La reunión se concertó después de que ayer, varios grupos de recolectores de basura de Nezahualcóyotl se manifestaron en la alcaldía para que no se cierre el basurero local, ya que es fuente de trabajo para cerca de mil personas.
Juvenal Cruz Roa estableció que desde el pasado mes de noviembre el gobierno del estado de México empezó a sanear el Neza III con una inversión de 106 millones de pesos.
Dijo que en seis u ocho meses se tiene que concluir el retiro de más de 400 mil toneladas de basura y llevar paulatinamente al tiradero de Ixtapaluca.
Por el momento, confirmó se han llevado unas 100 mil toneladas.
Aseguró que sobre el destino del Neza III se resolverá de manera consensada con el gobierno municipal de Nezahualcóyotl. “tuvimos el primer acuerdo consensado con el alcalde y se firmó un documento”.
El secretario del Medio Ambiente del estado de México dijo que llevaba la propuesta de destinar tres hectáreas para la planta procesadora de Nezahualcóyotl, pero aseguró que se mantendrá abierto a otras propuestas para llegar a un acuerdo entre todos.

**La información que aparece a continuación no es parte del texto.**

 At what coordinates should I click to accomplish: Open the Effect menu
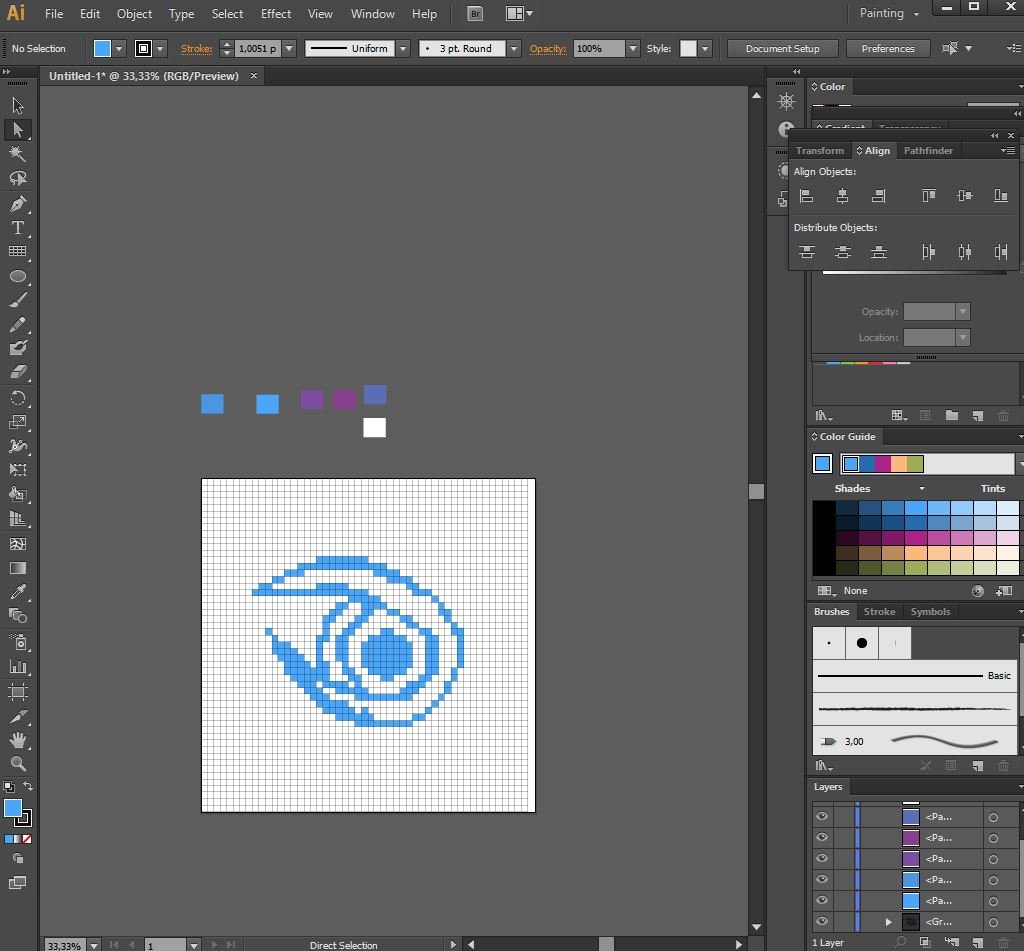pos(276,14)
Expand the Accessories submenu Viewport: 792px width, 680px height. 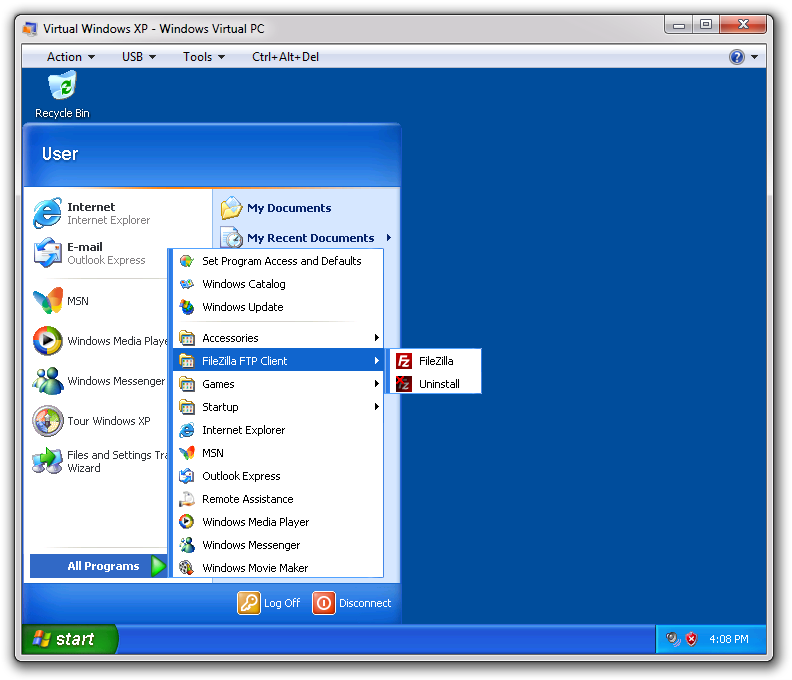click(230, 338)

“En Chimalhuacán esperamos que se termine la primera celda en el relleno sanitario de Escalerillas y se depositarán ahí las 400 toneladas que se generen en ese municipio para ya no traerlas aquí”, resumió Juvenal Cruz.
La reunión de los funcionarios estatales y locales se realizó dentro del mismo basurero, entre movimientos de tráiler, maquinaria, pepenadores y el constante movimiento de basura.
El acuerdo de colaboración se dio en medio de papeles que revoloteaban por el aire, polvo que saturaba las narices y perros que deambulan en busca de comida.
A lo lejos grupos de recolectores de basura solo se dedicaban a observar y separar los desperdicios para reciclarla, en espera de que no les cierren esa fuente laboral.